**** RECORDS FOR THE TASK

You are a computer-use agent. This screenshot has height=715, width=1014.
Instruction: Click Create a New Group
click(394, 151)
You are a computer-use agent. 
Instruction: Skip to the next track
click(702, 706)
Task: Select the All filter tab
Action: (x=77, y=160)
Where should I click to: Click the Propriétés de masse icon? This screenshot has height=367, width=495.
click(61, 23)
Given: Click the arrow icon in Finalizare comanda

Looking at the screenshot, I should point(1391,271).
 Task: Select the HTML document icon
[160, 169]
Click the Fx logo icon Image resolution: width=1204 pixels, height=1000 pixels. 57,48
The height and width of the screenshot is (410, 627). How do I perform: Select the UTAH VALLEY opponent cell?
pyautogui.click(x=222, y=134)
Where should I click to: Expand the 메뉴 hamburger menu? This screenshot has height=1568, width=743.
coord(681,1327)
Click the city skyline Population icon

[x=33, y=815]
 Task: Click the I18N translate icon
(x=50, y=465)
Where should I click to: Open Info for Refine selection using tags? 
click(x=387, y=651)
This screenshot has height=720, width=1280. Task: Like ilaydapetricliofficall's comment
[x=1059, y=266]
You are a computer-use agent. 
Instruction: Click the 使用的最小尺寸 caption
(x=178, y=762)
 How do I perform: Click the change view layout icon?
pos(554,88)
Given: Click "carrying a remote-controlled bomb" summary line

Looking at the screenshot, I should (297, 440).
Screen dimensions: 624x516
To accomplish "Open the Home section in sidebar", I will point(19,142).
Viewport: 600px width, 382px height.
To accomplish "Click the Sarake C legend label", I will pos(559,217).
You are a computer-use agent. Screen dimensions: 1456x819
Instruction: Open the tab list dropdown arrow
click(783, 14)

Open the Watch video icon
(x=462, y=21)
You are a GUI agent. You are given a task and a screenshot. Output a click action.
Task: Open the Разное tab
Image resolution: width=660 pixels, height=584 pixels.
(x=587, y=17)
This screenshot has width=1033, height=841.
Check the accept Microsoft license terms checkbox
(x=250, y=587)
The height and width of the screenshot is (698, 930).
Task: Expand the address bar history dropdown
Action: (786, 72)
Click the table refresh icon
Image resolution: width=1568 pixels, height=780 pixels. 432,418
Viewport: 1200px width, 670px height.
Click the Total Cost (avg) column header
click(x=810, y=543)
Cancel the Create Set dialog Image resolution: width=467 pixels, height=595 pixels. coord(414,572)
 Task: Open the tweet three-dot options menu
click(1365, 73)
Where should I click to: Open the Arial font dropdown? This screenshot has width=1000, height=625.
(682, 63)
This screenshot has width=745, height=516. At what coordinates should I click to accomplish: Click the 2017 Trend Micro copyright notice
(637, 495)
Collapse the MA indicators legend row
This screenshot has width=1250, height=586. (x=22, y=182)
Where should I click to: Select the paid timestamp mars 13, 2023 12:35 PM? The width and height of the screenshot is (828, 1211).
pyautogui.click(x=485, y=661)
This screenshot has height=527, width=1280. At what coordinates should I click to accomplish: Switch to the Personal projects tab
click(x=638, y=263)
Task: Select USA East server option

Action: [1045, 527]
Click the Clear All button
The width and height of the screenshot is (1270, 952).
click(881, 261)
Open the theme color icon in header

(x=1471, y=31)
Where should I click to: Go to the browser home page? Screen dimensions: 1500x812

********

### REQUIREMENT:
Copy word for word every line of the entries above, from the first line through the line containing "Image resolution: width=1568", including both ends.

### COMPLETED TASK:
You are a computer-use agent. This screenshot has height=715, width=1014.
Instruction: Click Create a New Group
click(394, 151)
You are a computer-use agent. 
Instruction: Skip to the next track
click(702, 706)
Task: Select the All filter tab
Action: (x=77, y=160)
Where should I click to: Click the Propriétés de masse icon? This screenshot has height=367, width=495.
click(61, 23)
Given: Click the arrow icon in Finalizare comanda

Looking at the screenshot, I should point(1391,271).
 Task: Select the HTML document icon
[160, 169]
Click the Fx logo icon Image resolution: width=1204 pixels, height=1000 pixels. 57,48
The height and width of the screenshot is (410, 627). How do I perform: Select the UTAH VALLEY opponent cell?
pyautogui.click(x=222, y=134)
Where should I click to: Expand the 메뉴 hamburger menu? This screenshot has height=1568, width=743.
coord(681,1327)
Click the city skyline Population icon

[x=33, y=815]
 Task: Click the I18N translate icon
(x=50, y=465)
Where should I click to: Open Info for Refine selection using tags? 
click(x=387, y=651)
This screenshot has height=720, width=1280. Task: Like ilaydapetricliofficall's comment
[x=1059, y=266]
You are a computer-use agent. 
Instruction: Click the 使用的最小尺寸 caption
(x=178, y=762)
 How do I perform: Click the change view layout icon?
pos(554,88)
Given: Click "carrying a remote-controlled bomb" summary line

Looking at the screenshot, I should (297, 440).
Screen dimensions: 624x516
To accomplish "Open the Home section in sidebar", I will point(19,142).
Viewport: 600px width, 382px height.
To accomplish "Click the Sarake C legend label", I will pos(559,217).
You are a computer-use agent. Screen dimensions: 1456x819
Instruction: Open the tab list dropdown arrow
click(783, 14)

Open the Watch video icon
(x=462, y=21)
You are a GUI agent. You are given a task and a screenshot. Output a click action.
Task: Open the Разное tab
Image resolution: width=660 pixels, height=584 pixels.
(x=587, y=17)
This screenshot has width=1033, height=841.
Check the accept Microsoft license terms checkbox
(x=250, y=587)
The height and width of the screenshot is (698, 930).
Task: Expand the address bar history dropdown
Action: (786, 72)
Click the table refresh icon
Image resolution: width=1568 pixels, height=780 pixels. 432,418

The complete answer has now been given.